(Saved data entries)
*** Block opens ***

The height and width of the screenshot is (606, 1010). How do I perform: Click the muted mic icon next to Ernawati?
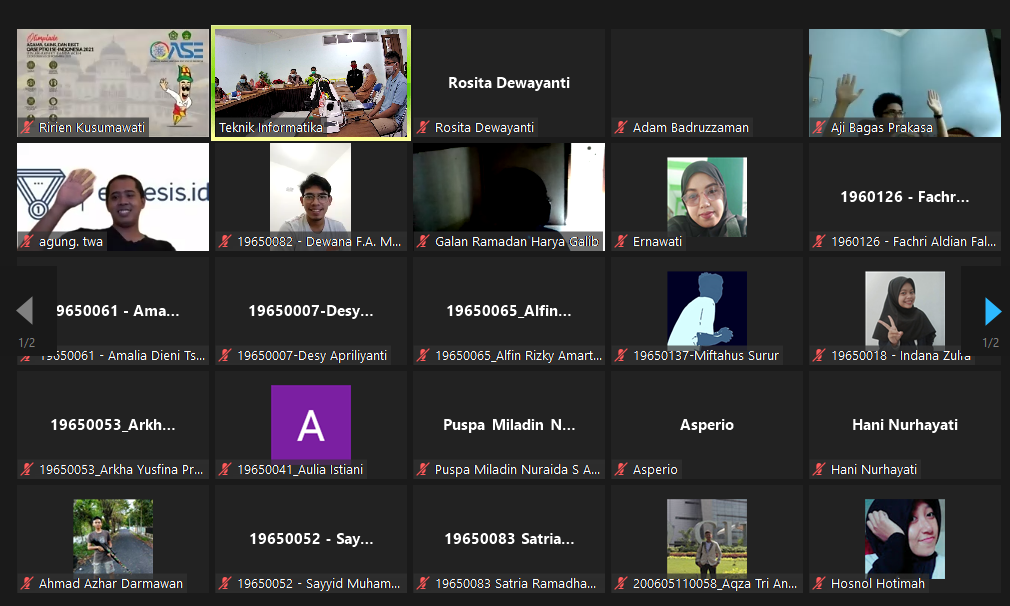click(x=621, y=242)

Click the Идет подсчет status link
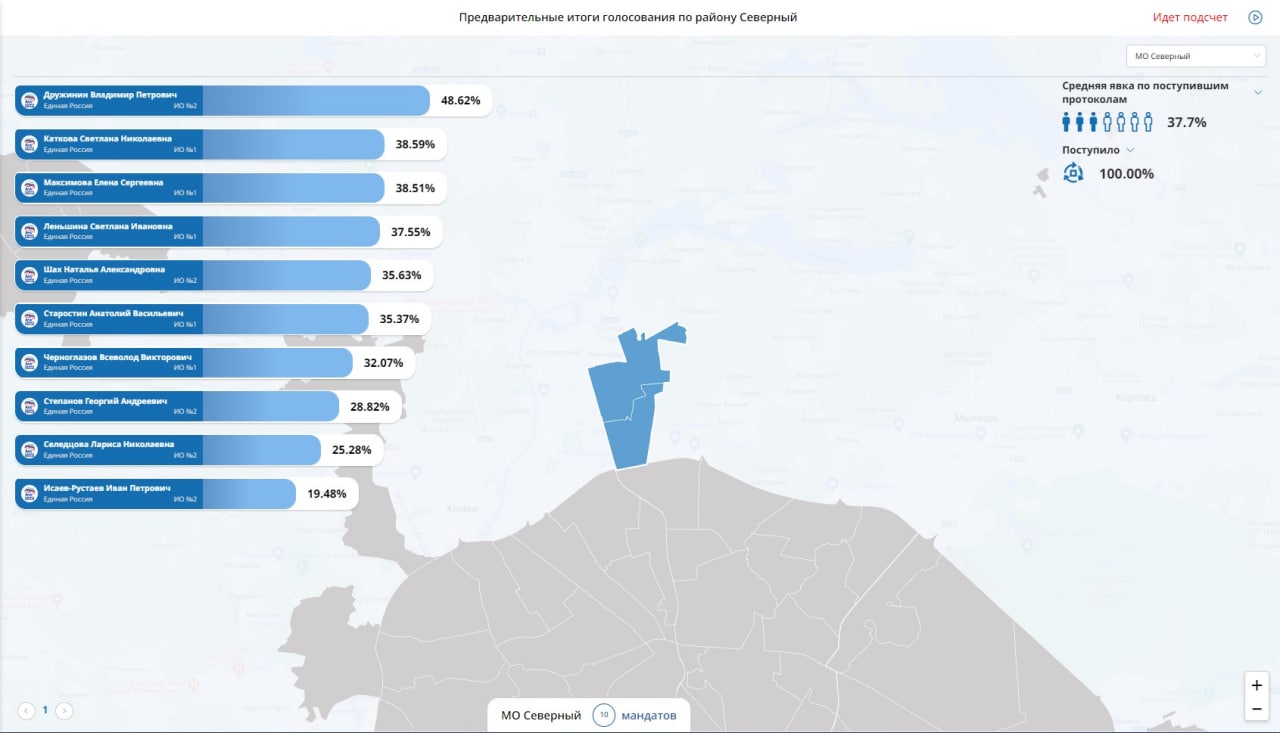[x=1190, y=17]
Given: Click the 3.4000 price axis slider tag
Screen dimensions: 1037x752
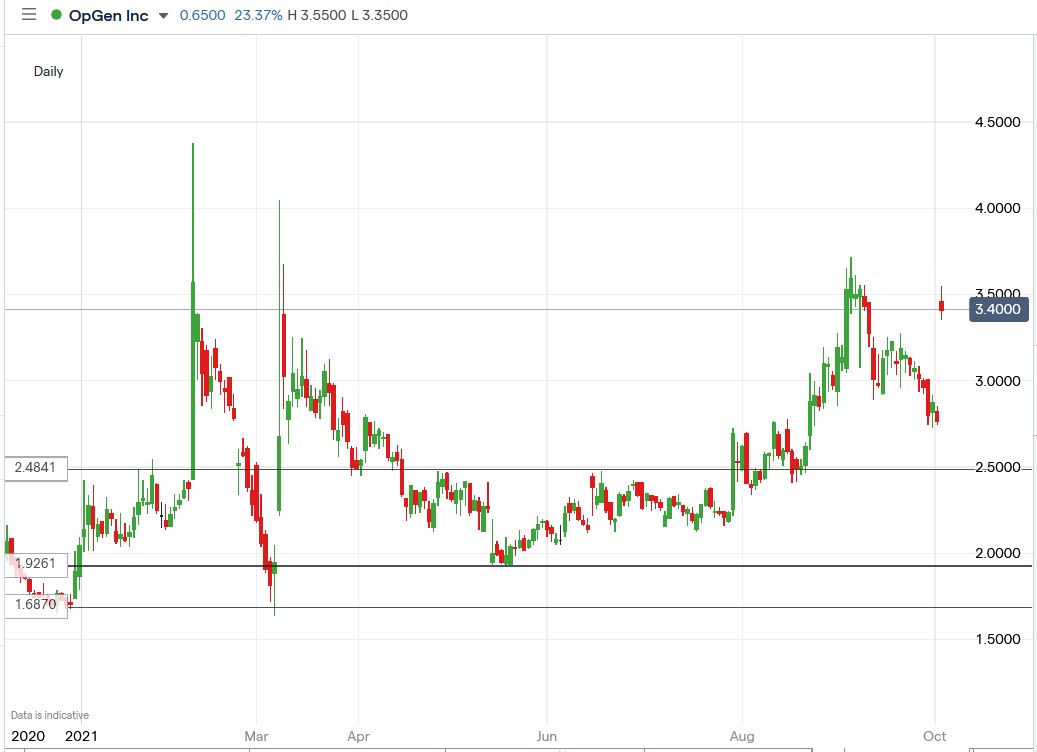Looking at the screenshot, I should point(999,310).
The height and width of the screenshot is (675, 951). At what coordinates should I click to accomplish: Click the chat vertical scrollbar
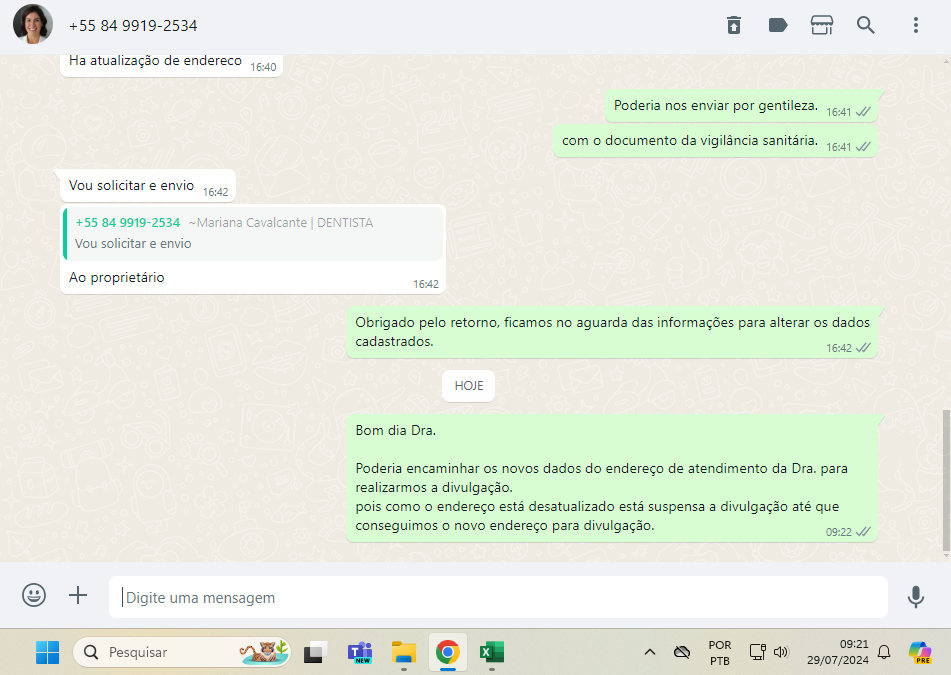pos(946,480)

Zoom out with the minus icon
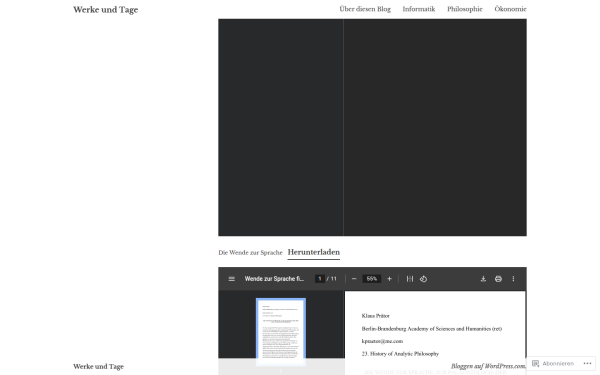click(354, 279)
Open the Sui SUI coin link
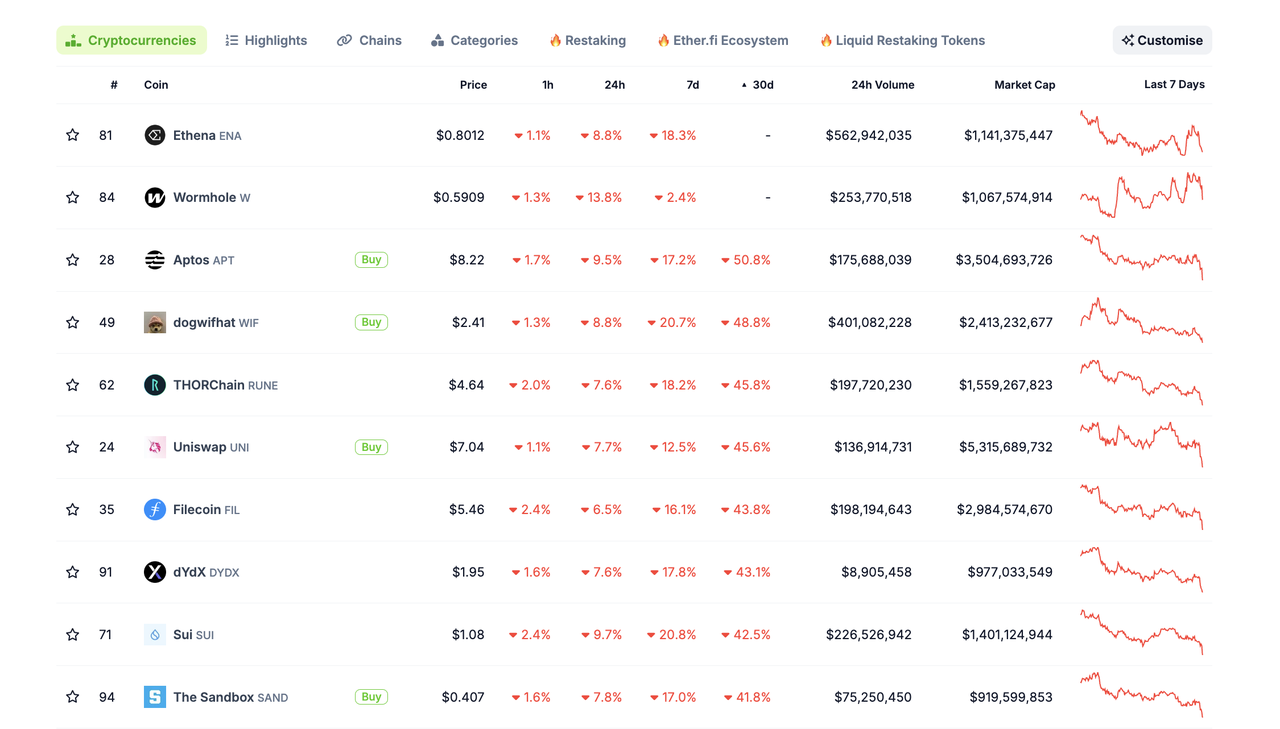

*** Block closes ***

• [What is needed]: Above are the records; transcribe them exactly without the pictures.

• [Task answer]:
The height and width of the screenshot is (606, 1010). How do I perform: Click the muted mic icon next to Ernawati?
click(x=621, y=242)

Click the Идет подсчет status link
[x=1190, y=17]
Given: Click the 3.4000 price axis slider tag
Screen dimensions: 1037x752
Looking at the screenshot, I should point(999,310).
The height and width of the screenshot is (675, 951). At what coordinates should I click to accomplish: Click the chat vertical scrollbar
pos(946,480)

Zoom out with the minus icon
click(354, 279)
Open the Sui SUI coin link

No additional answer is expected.